(Beginning of Supplied material)

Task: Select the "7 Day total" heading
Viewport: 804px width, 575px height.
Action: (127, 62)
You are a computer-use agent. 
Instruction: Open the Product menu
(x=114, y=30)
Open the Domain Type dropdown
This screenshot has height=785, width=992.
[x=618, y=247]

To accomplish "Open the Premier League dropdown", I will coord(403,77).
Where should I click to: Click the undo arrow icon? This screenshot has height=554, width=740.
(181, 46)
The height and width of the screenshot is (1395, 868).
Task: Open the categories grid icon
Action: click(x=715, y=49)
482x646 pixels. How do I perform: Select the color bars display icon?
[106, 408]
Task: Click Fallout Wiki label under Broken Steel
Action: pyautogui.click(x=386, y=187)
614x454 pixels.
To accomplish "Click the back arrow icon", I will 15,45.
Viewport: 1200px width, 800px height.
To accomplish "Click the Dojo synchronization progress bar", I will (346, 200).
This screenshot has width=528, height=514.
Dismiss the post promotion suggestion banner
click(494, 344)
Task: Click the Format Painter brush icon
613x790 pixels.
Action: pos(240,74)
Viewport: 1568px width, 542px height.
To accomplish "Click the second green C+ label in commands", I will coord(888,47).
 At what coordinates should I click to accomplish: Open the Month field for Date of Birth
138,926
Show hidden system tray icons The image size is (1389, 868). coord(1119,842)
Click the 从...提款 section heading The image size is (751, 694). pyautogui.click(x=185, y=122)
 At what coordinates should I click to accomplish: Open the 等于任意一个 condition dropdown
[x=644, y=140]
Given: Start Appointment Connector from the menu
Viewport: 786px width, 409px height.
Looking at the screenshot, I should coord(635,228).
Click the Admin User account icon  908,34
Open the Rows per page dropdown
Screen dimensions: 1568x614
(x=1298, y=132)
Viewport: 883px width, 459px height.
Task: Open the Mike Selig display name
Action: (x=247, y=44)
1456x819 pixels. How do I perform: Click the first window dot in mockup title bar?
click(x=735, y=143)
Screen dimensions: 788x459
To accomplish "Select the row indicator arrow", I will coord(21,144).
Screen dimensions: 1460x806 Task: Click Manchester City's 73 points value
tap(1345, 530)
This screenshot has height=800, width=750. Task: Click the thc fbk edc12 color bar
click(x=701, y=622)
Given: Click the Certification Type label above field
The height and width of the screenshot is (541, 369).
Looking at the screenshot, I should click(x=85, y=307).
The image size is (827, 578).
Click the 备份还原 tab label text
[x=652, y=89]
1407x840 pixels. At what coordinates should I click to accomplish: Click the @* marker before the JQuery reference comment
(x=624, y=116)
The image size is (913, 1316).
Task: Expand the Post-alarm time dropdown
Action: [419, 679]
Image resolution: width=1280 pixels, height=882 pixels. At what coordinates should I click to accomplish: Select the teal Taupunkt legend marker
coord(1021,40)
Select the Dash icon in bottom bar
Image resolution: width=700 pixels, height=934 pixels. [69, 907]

(End of Supplied material)

What needs to be done —
Return all the lines shown above, word for word.

Solution to the problem —
Task: Select the "7 Day total" heading
Viewport: 804px width, 575px height.
Action: (127, 62)
You are a computer-use agent. 
Instruction: Open the Product menu
(x=114, y=30)
Open the Domain Type dropdown
This screenshot has height=785, width=992.
[x=618, y=247]

To accomplish "Open the Premier League dropdown", I will coord(403,77).
Where should I click to: Click the undo arrow icon? This screenshot has height=554, width=740.
(181, 46)
The height and width of the screenshot is (1395, 868).
Task: Open the categories grid icon
Action: click(x=715, y=49)
482x646 pixels. How do I perform: Select the color bars display icon?
[106, 408]
Task: Click Fallout Wiki label under Broken Steel
Action: pyautogui.click(x=386, y=187)
614x454 pixels.
To accomplish "Click the back arrow icon", I will 15,45.
Viewport: 1200px width, 800px height.
To accomplish "Click the Dojo synchronization progress bar", I will (346, 200).
This screenshot has width=528, height=514.
Dismiss the post promotion suggestion banner
click(494, 344)
Task: Click the Format Painter brush icon
613x790 pixels.
Action: pos(240,74)
Viewport: 1568px width, 542px height.
To accomplish "Click the second green C+ label in commands", I will coord(888,47).
 At what coordinates should I click to accomplish: Open the Month field for Date of Birth
138,926
Show hidden system tray icons The image size is (1389, 868). coord(1119,842)
Click the 从...提款 section heading The image size is (751, 694). pyautogui.click(x=185, y=122)
 At what coordinates should I click to accomplish: Open the 等于任意一个 condition dropdown
[x=644, y=140]
Given: Start Appointment Connector from the menu
Viewport: 786px width, 409px height.
Looking at the screenshot, I should coord(635,228).
Click the Admin User account icon  908,34
Open the Rows per page dropdown
Screen dimensions: 1568x614
(x=1298, y=132)
Viewport: 883px width, 459px height.
Task: Open the Mike Selig display name
Action: (x=247, y=44)
1456x819 pixels. How do I perform: Click the first window dot in mockup title bar?
click(x=735, y=143)
Screen dimensions: 788x459
To accomplish "Select the row indicator arrow", I will coord(21,144).
Screen dimensions: 1460x806 Task: Click Manchester City's 73 points value
tap(1345, 530)
This screenshot has height=800, width=750. Task: Click the thc fbk edc12 color bar
click(x=701, y=622)
Given: Click the Certification Type label above field
The height and width of the screenshot is (541, 369).
Looking at the screenshot, I should click(x=85, y=307).
The image size is (827, 578).
Click the 备份还原 tab label text
[x=652, y=89]
1407x840 pixels. At what coordinates should I click to accomplish: Click the @* marker before the JQuery reference comment
(x=624, y=116)
The image size is (913, 1316).
Task: Expand the Post-alarm time dropdown
Action: [419, 679]
Image resolution: width=1280 pixels, height=882 pixels. At what coordinates should I click to accomplish: Select the teal Taupunkt legend marker
coord(1021,40)
Select the Dash icon in bottom bar
Image resolution: width=700 pixels, height=934 pixels. [69, 907]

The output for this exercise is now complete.